■ Exercise instructions
Please report every line in the entries that contains the string "American".

(Collected data entries)
--

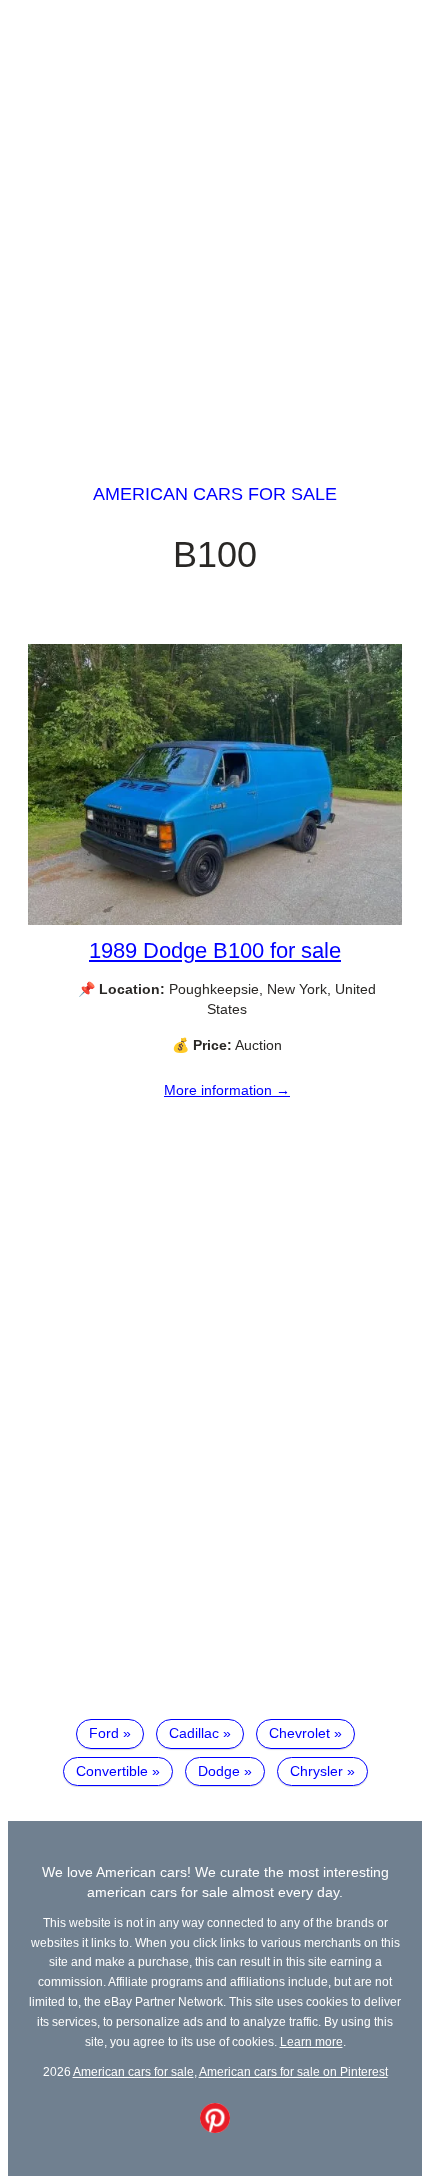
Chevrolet (299, 1733)
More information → (227, 1090)
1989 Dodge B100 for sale (215, 950)
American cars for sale (215, 494)
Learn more (311, 2041)
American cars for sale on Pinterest (293, 2071)
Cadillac (194, 1733)
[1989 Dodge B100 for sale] (215, 920)
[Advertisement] (215, 223)
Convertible (112, 1771)
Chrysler (316, 1771)
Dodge (219, 1771)
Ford (104, 1733)
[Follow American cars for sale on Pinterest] (215, 2128)
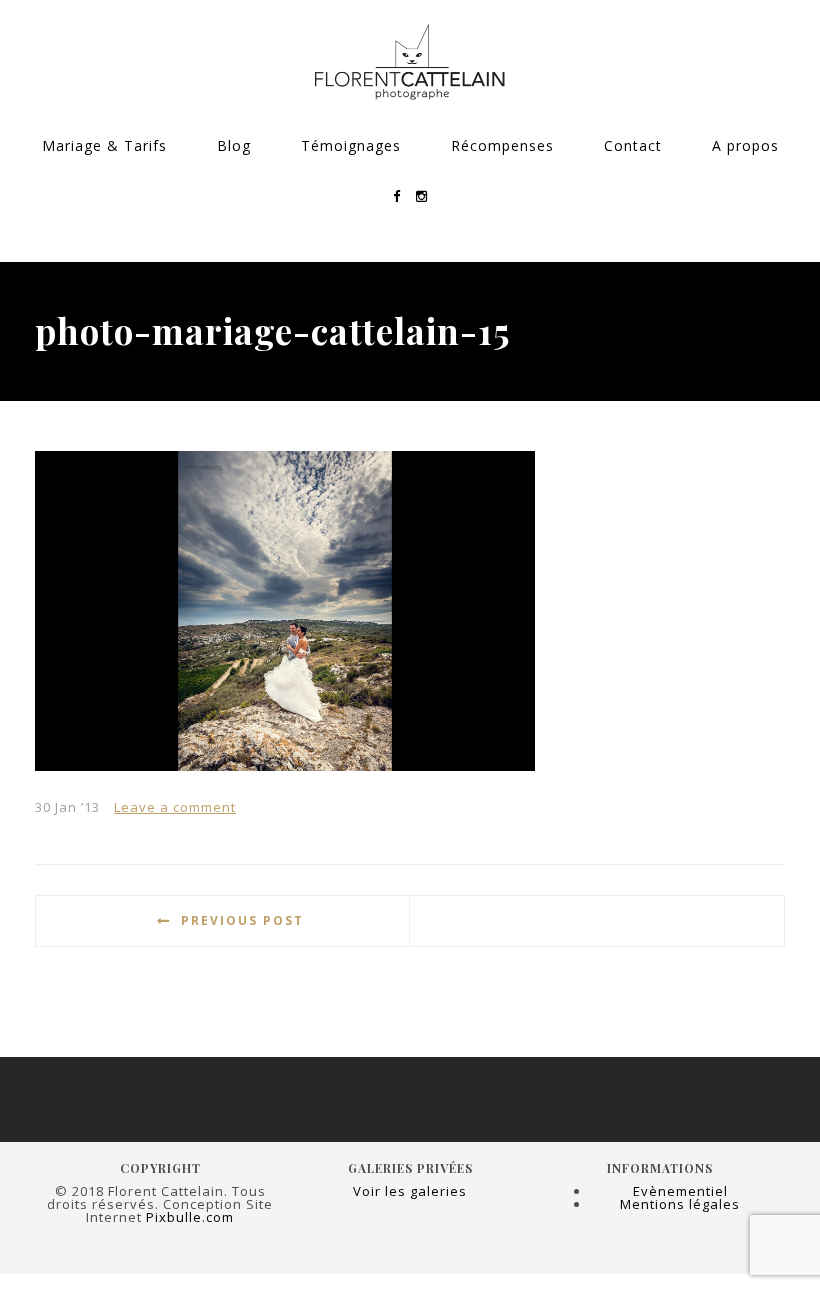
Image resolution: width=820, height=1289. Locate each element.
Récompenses (502, 145)
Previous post (242, 920)
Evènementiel (680, 1191)
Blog (234, 145)
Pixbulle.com (190, 1217)
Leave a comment (175, 807)
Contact (633, 145)
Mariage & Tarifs (104, 145)
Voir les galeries (410, 1191)
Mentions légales (680, 1204)
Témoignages (351, 145)
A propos (745, 145)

--

■ Response area
American cars for sale (215, 494)
American cars for sale on Pinterest (293, 2071)
[Follow American cars for sale on Pinterest] (215, 2128)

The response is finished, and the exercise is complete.